Facebook Bets Big on Personal AI, Starts from Home
While Google, and other tech giants are busy giving a final touch to their artificial intelligence(AI), Facebook is also taking the same highway. But before the AI knocks the mainstream, social networking Chief Mark Zuckerberg wants to try his hands on AI in 2016.
In a recent blog post, he writes, “My personal challenge for 2016 is to build a simple AI to run my home and help me with my work. You can think of it kind of like Jarvis in Iron Man.”
Though the development is a quiet a personal one, Zuckerberg wants to utilize the existing technologies aiming to create a responsive voice command controlling his home like the music, lights and temperature. The digital secretary will be made prudent to recognize people and open the door to friends, to keep an eye on his daughter Max and help him with his work.
According to Zuckerberg, he sets himself a challenge each year to learn new things and grow outside his work at Facebook, such as learning Mandarin and meeting a new person every day.
Coding an AI assistant should be “a fun intellectual challenge”, he said, promising to share what he learns over the course of 2016.
Though skeptics launder of AI being completely safe for the creators and also a jovial-dream, machine learning is making rapid progress due to technological advancements and next-gen computing.
“On the work side, it’ll help me visualise data in virtual reality to help me build better services and lead my organizations more effectively,” he wrote.
Despite warnings from researchers about the potential dangers of AI, large tech firms are racing to apply the technology to consumer products.

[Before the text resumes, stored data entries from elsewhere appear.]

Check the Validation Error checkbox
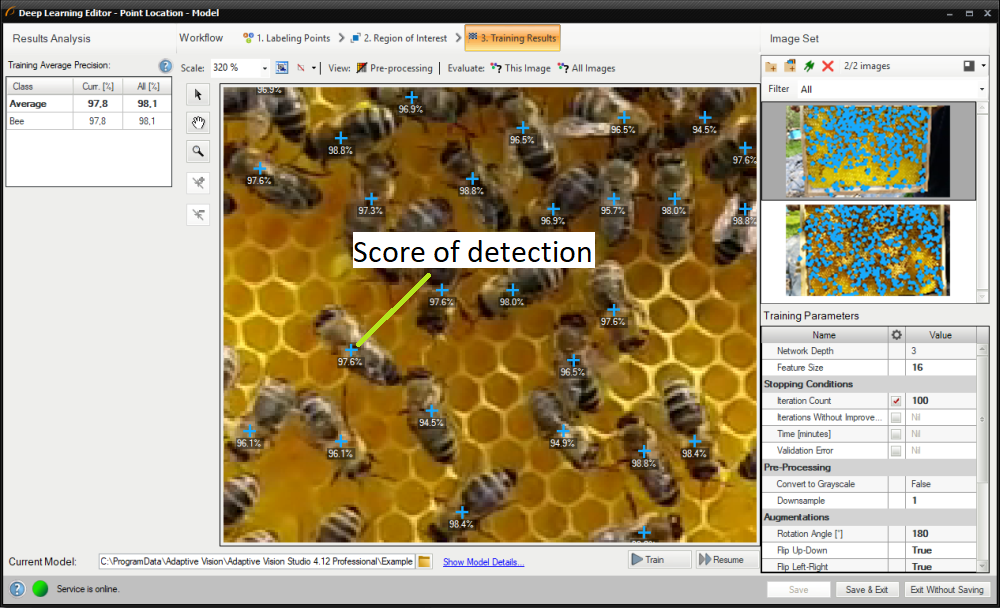click(x=896, y=451)
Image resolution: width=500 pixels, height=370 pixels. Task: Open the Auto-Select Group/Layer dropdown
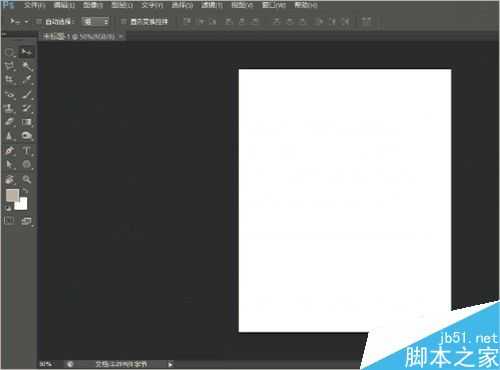click(96, 22)
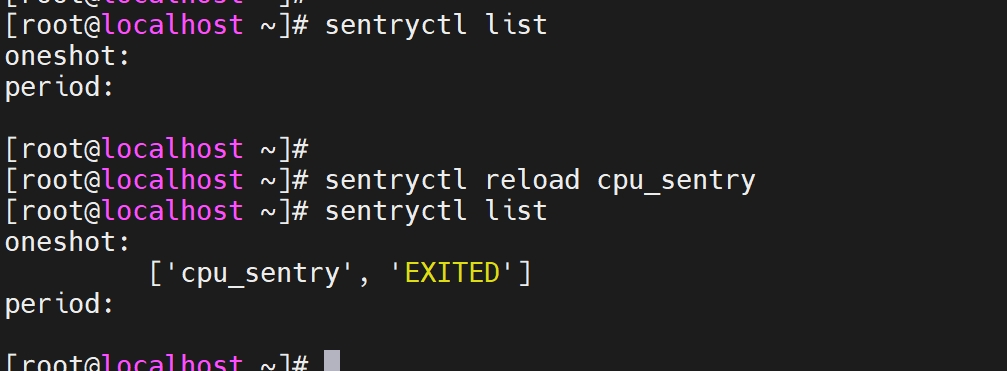Click the 'sentryctl reload cpu_sentry' command line

tap(540, 181)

Under Zuckerberg’s leadership, Facebook is reportedly placing serious bets on deep learning, neural networks and natural language processing.
The social networking firm’s AI lab, led by neural net expert Yann LeCun, is focused on advancing these types of machine learning.

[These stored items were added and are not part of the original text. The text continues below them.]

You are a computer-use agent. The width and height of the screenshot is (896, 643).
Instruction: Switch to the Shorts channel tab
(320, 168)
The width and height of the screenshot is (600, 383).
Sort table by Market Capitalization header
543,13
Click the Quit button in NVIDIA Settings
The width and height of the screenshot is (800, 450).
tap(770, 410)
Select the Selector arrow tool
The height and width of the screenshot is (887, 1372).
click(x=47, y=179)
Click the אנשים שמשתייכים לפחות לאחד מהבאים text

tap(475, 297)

As a result of the AI lab’s work on neural nets, Facebook rolled out its digital personal assistant called M in August 2015.
Built on top of Facebook Messenger, M’s AI technology is backed by human assistants, who oversee how M is responding to queries and can step in when needed.
The AI-plus-human system is helping Facebook build a model by analysing how and when humans intervene, according to Wired.
Eventually, M will be built on neural nets, but even then humans will need to be in the loop to continue training the technology.
Facebook is trying to find a way of building machines that have a kind of artificial common sense, but that will require finding a way to enable machines to learn by themselves.
One of the ways Facebook is trying to insert rudimentary reasoning into AI systems is with vector embedding, where unstructured data is mapped to a sequence of numbers that describe the text or object in detail, reports said.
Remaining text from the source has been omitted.